RECORD SET -
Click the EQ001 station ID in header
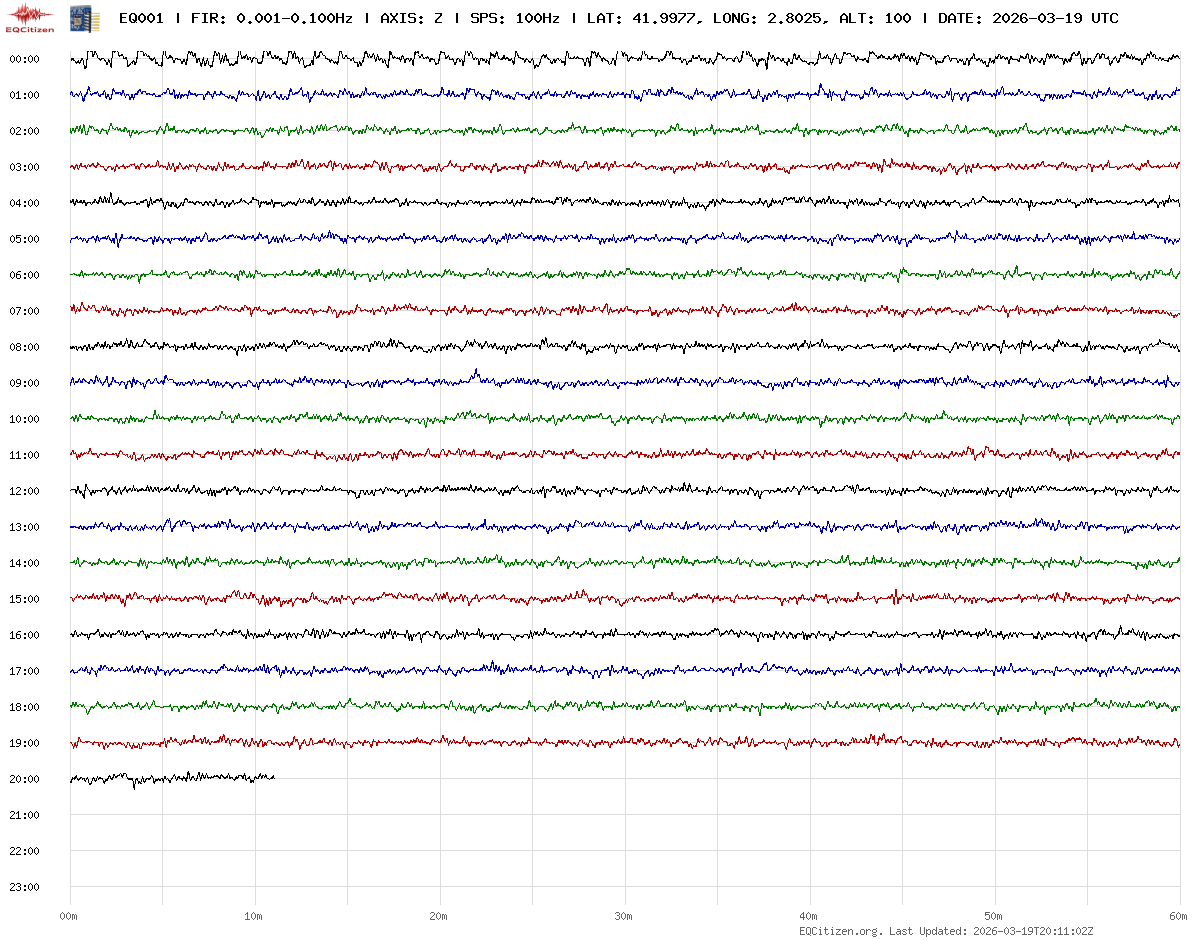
...
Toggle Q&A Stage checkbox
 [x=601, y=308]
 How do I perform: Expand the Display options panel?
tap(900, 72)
* * *
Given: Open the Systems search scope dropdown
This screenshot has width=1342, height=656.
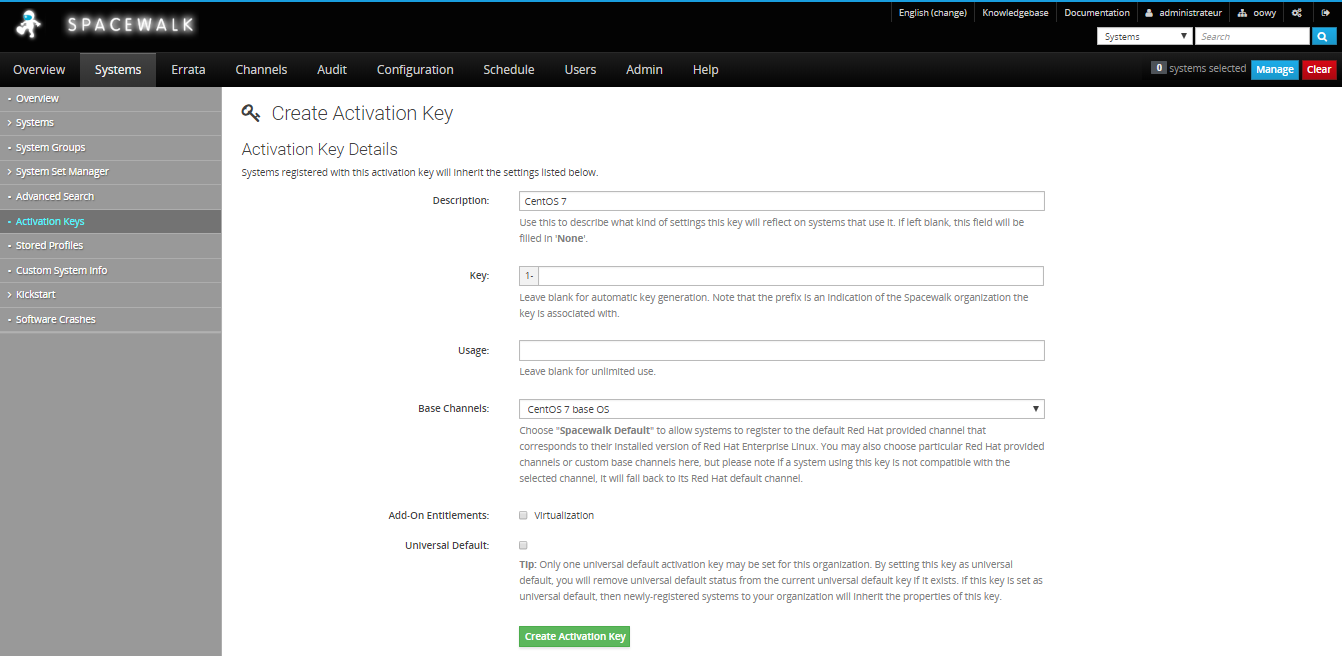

EXERCISE DETAILS - Arrange the records from the line containing "How do I perform: Expand" through the line containing "tap(900, 72)" as a JSON list of strings, one string per line, with blank lines left out.

WRITTEN REPLY -
[
  " How do I perform: Expand the Display options panel?",
  "tap(900, 72)"
]